James Stonechild, 40, received a sentence of life in prison without eligibility for parole for ten years at a court appearance Wednesday in Regina King’s Bench Court. Stonechild is also subject to a number of other conditions which include several individuals he is not allowed to have contact with, as well as lifetime prohibitions on possession of a firearm or a prohibited firearm. He must also provide a sample for DNA.
Last month, Stonechild had entered a guilty plea to second degree murder of Amanda Keewatin, 32, of Peepeekisis Cree Nation.
The incident took place Sept. 24, 2024, at approximately 4:40 a.m. that morning. File Hills Police Service reported that they responded to a call regarding an injured individual at a home on Okanese First Nation.
According to the facts outlined in court Wednesday, Stonechild had called File Hills police requesting they respond to the residence. When police arrived Stonechild told the officers “she’s gone and I guess you’ll need to take me in for murder.”
Keewatin had died of multiple stab wounds including to her heart, lung and liver. According to the facts outlined in court, police had found a large kitchen knife of about 30 cm in length, covered in Keewatin’s blood.
Stonechild had been in an on-again, off-again relationship with Keewatin, according to the facts outlined in court.
On Wednesday, both the Crown and defence counsel made a joint submission on sentence in which they called for Stonechild to be ineligible for parole for a period of ten years.
Several victim impact statements were read into the record. Stonechild also gave his statement, in which he accepted responsibility for what happened.
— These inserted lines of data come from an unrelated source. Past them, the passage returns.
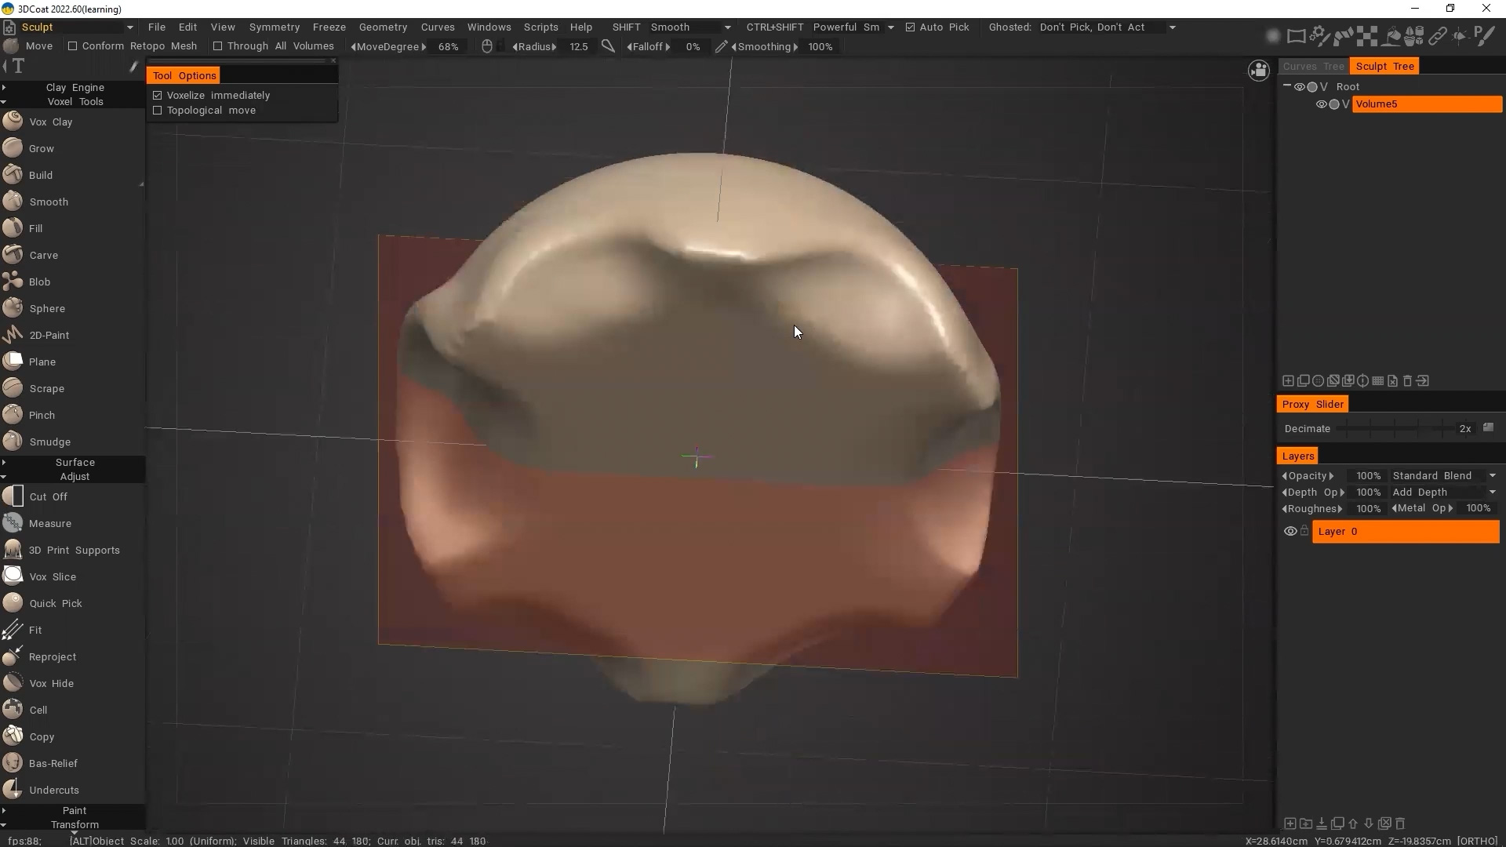The image size is (1506, 847).
Task: Choose the Blob tool
Action: (x=39, y=282)
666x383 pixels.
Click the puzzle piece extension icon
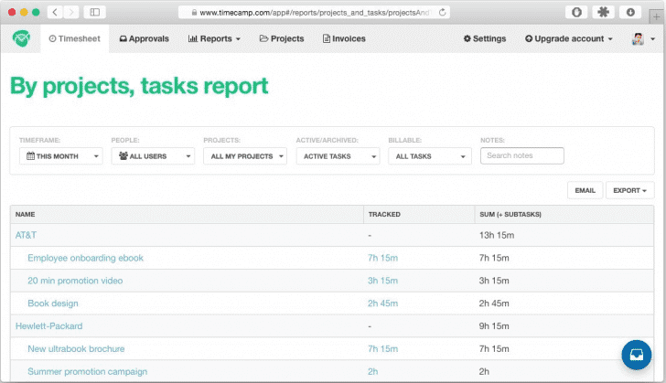(603, 13)
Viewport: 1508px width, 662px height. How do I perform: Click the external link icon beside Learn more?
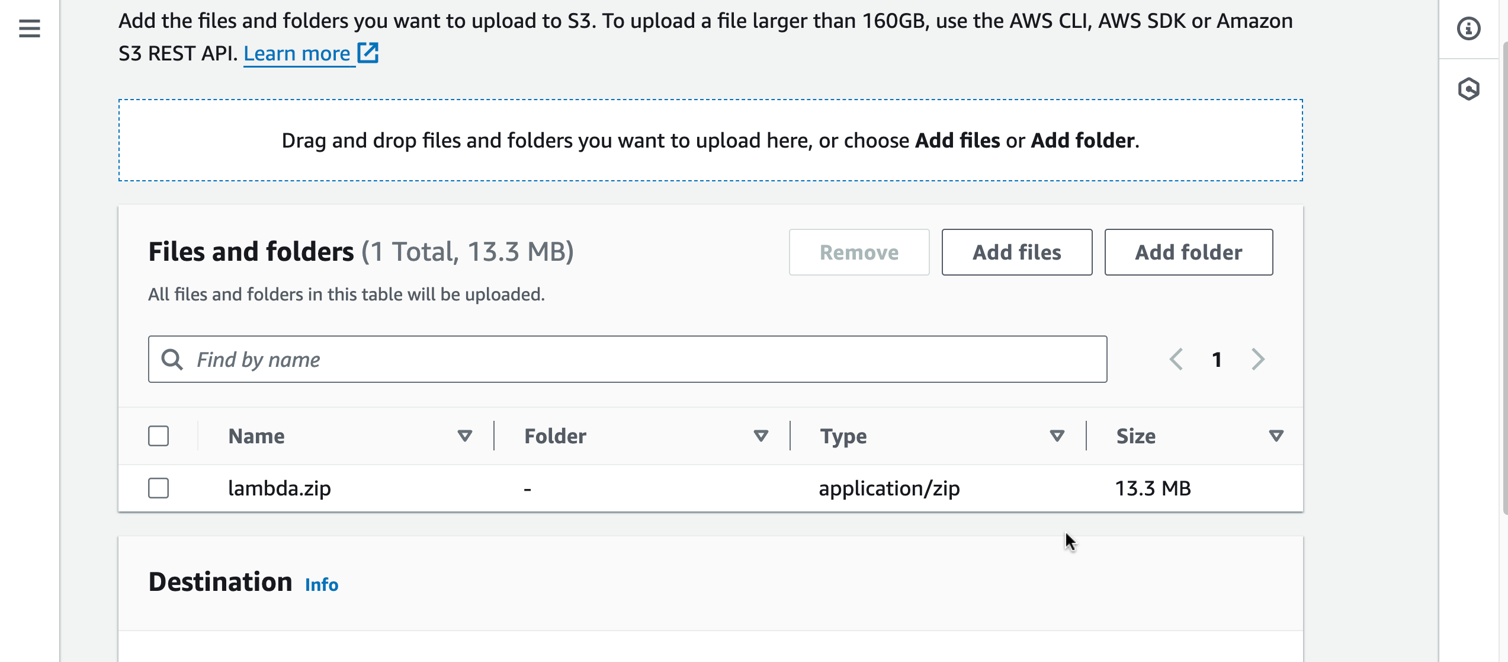[368, 53]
Stonechild said “not a day goes by” where he did not regret what he did, saying he was struggling mentally and was suicidal at the time. He also spoke of having turned to God and the Bible and said if he had read the Bible sooner “none of this would have happened.”
In handing down her decision, Justice Catherine Dawson said the victim impact statements provided a vivid picture of Amanda Keewatin as “deeply loved by all who knew her,” noting the statements “spoke to the enormity of the loss.”
Justice Dawson also accepted the joint submission of counsel. She noted that among the aggravating factors was that Keewatin was an intimate partner of Stonechild and that she had been stabbed multiple times with a knife.
Justice Dawson said Keewatin suffered a “brutal, vicious and violent death” at the hands of her partner. She also said the circumstances “offer no real answer as to the question of why.”
She called it a crime of “absolute senseless violence, domination and cruelty.”
As for mitigating factors, Dawson pointed to Stonechild having called 911 and immediately admitting he committed the crime, and his early guilty plea and acceptance of responsibility.
In the end, Dawson found the proposed sentence was within the range of similar cases of second degree murder. She called the actions of Stonechild “shocking, appalling, horrific and unexplainable.”